DIRECTIONS FOR THIS TASK: Repeat every record exactly, but omit the images.

Saved entries:
-*-

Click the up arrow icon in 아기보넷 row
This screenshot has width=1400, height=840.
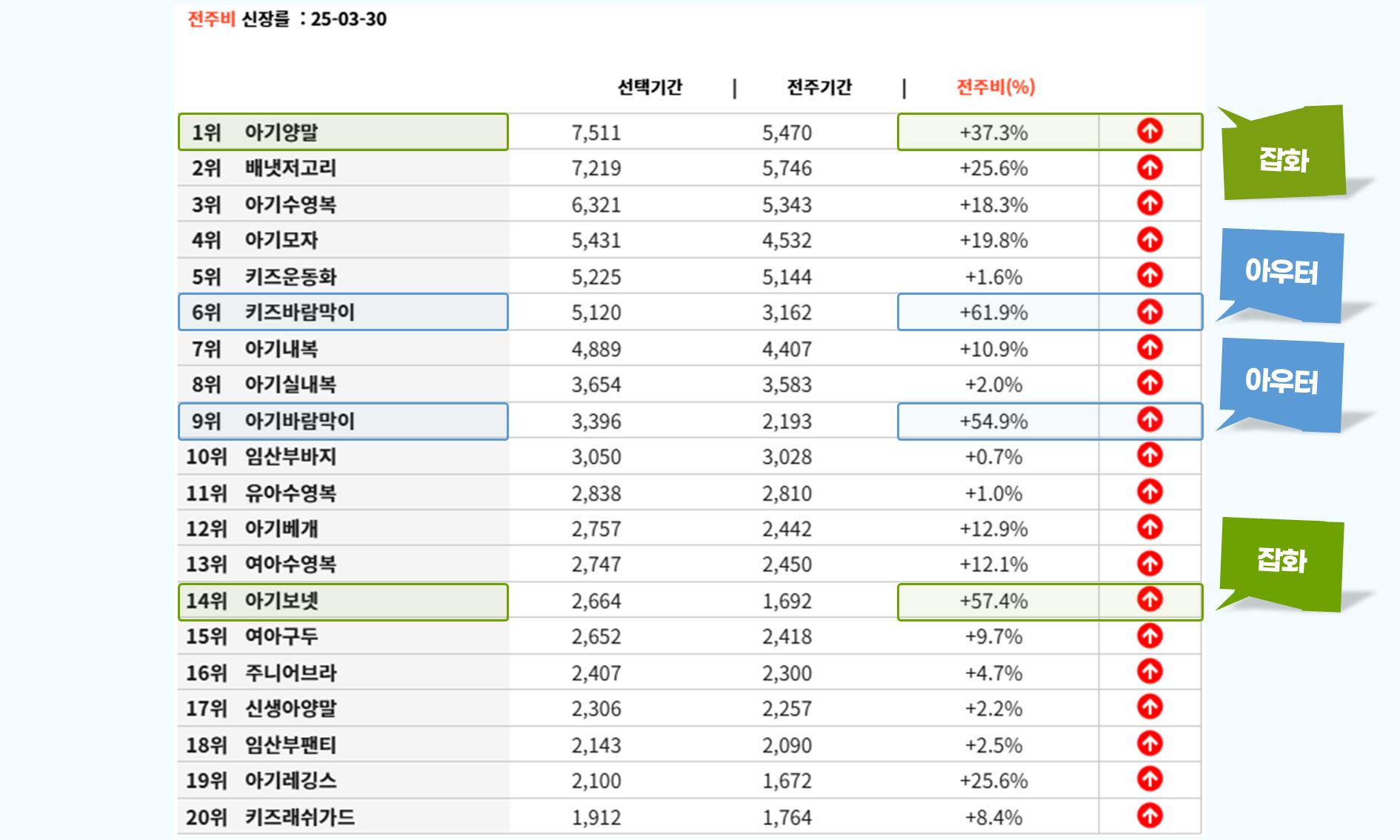click(1149, 599)
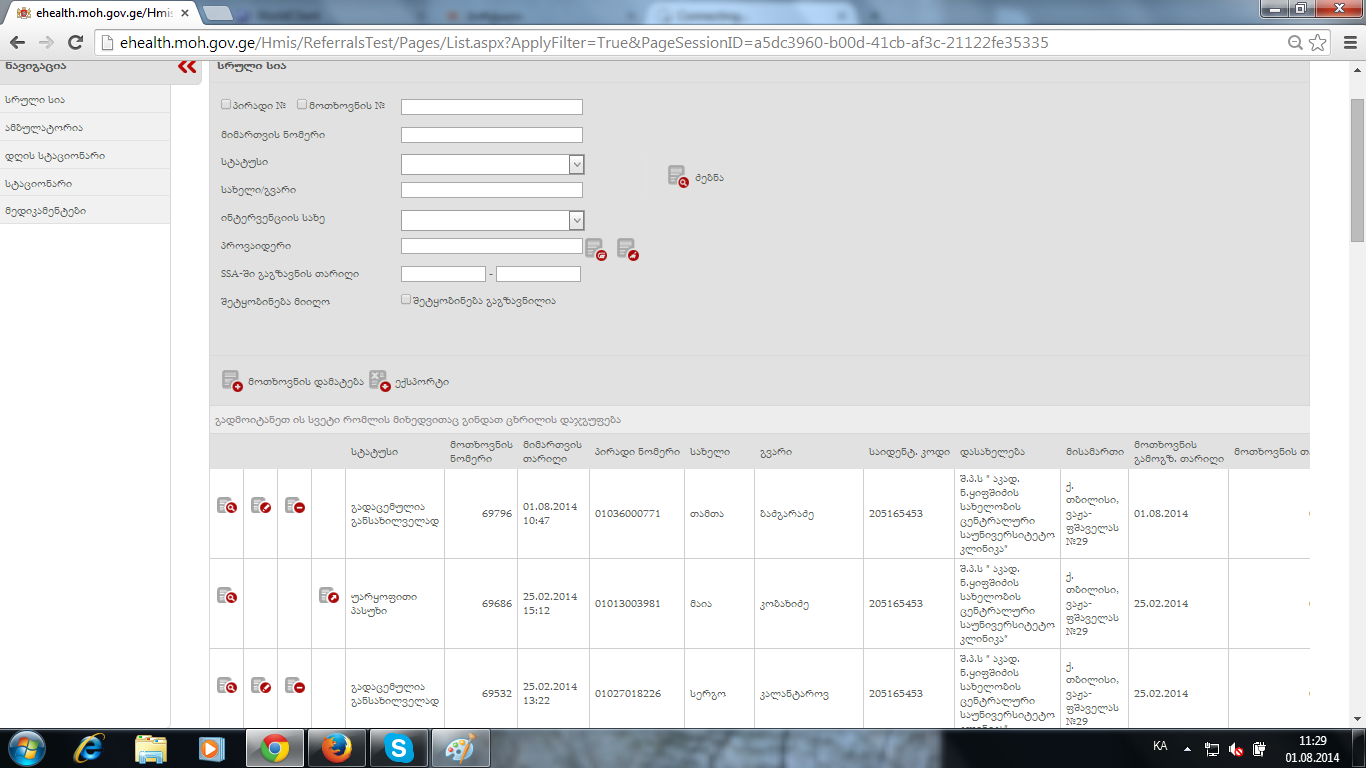Viewport: 1366px width, 768px height.
Task: Edit request 69796 using the pencil icon
Action: pos(261,506)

-*-

SOLUTION:
Click the up arrow icon in 아기보넷 row
This screenshot has width=1400, height=840.
click(1149, 599)
Viewport: 1366px width, 768px height.
Task: Edit request 69796 using the pencil icon
Action: pos(261,506)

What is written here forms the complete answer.